NAMES: Dutch corpus of person name variants

Spelling variation, variants and digitization errors in person names are serious obstacles for search operations in historical documents. The NAMES project aimed to standardize 564,000 different surnames and 190,113 different given names with the help of the Clariah tool TICCL.

Principle investigator
  • Gerrit Bloothooft
Disciplines
  • History
  • Languages and literatures
Resource types
  • Data
  • Tools
Variant cloud of Elisabeth where edges denote proven variant pairs. The size of a node is proportional to name frequency, which is >9 for this set.

Spelling variation, variants and digitization errors in person names are serious obstacles for search operations in historical documents. A solution could be the spelling standardization of surnames and given names. But ambiguities and alternative interpretations make this a non-trivial task which requires expert evaluation assisted by automatic analyses.

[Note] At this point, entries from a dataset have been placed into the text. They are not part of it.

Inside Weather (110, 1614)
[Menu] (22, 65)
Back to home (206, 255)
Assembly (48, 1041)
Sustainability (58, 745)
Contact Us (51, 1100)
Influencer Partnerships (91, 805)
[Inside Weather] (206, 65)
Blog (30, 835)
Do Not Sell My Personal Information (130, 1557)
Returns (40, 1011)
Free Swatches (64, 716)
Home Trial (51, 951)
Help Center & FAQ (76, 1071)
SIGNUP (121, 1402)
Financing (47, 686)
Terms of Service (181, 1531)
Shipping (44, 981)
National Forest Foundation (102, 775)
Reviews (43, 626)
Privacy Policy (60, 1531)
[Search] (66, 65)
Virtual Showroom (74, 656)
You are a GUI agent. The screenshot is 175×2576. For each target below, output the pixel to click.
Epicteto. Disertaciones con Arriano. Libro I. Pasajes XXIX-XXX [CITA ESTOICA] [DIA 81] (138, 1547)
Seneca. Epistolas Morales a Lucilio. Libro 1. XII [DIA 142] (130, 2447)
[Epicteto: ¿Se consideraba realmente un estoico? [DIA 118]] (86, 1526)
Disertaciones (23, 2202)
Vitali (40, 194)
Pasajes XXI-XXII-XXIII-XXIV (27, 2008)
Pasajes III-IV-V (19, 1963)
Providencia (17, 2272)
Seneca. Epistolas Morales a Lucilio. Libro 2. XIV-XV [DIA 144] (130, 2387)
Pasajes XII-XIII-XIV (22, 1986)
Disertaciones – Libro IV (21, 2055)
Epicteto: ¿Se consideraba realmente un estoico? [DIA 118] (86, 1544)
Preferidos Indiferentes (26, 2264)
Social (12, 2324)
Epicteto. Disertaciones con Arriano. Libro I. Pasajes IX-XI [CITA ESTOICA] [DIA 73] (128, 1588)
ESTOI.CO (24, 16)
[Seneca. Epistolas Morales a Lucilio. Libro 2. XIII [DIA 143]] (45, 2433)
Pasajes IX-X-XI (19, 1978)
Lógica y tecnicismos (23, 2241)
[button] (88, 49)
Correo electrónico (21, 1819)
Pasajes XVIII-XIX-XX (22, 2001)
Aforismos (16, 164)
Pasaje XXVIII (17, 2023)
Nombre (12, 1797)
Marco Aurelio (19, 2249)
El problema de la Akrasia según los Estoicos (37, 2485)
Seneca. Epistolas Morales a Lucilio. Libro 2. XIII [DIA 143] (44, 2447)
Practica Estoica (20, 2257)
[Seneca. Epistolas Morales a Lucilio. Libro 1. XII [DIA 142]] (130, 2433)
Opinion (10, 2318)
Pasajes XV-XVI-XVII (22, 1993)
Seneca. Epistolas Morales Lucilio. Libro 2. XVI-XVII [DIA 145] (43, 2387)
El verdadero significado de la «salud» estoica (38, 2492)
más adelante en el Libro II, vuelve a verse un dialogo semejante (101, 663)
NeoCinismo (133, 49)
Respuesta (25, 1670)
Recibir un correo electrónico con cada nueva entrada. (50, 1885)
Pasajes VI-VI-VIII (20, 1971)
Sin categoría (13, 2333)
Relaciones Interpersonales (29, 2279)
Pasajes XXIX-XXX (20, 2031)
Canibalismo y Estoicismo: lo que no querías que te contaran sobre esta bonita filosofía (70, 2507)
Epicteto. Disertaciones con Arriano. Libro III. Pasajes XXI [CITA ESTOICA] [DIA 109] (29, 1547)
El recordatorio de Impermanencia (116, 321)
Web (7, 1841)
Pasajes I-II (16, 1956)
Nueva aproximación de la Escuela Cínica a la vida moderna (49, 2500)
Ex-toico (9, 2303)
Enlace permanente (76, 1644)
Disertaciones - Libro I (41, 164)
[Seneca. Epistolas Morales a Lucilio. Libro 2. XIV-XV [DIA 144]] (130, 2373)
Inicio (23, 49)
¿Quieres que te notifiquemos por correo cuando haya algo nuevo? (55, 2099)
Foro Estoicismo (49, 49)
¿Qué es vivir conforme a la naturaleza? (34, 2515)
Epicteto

The NAMES project aimed to standardize 564,000 different surnames and 190,113 different given names from 19th century sources with 52.5 million tokens with the help of the Clariah tool TICCL. A subset of these names was already automatically related to a standard as they could be identified as having been used for the same individual. This subset has been reviewed by experts which resulted in 127,154 surnames associated to 11,278 standards and 49,804 given names associated to 782 gender independent standards. Unfortunately, TICCL did not succeed to support the extension of this set. Instead, brute force comparison of the remaining names to names with a standard, and extending the number of standards, increased the coverage of standardized tokens to 99,43% for given names and 98,51% for surnames.

Data will be made available in RDF format for linked open data and as Lexicon service. In addition, digital versions of name dictionaries will be made accessible.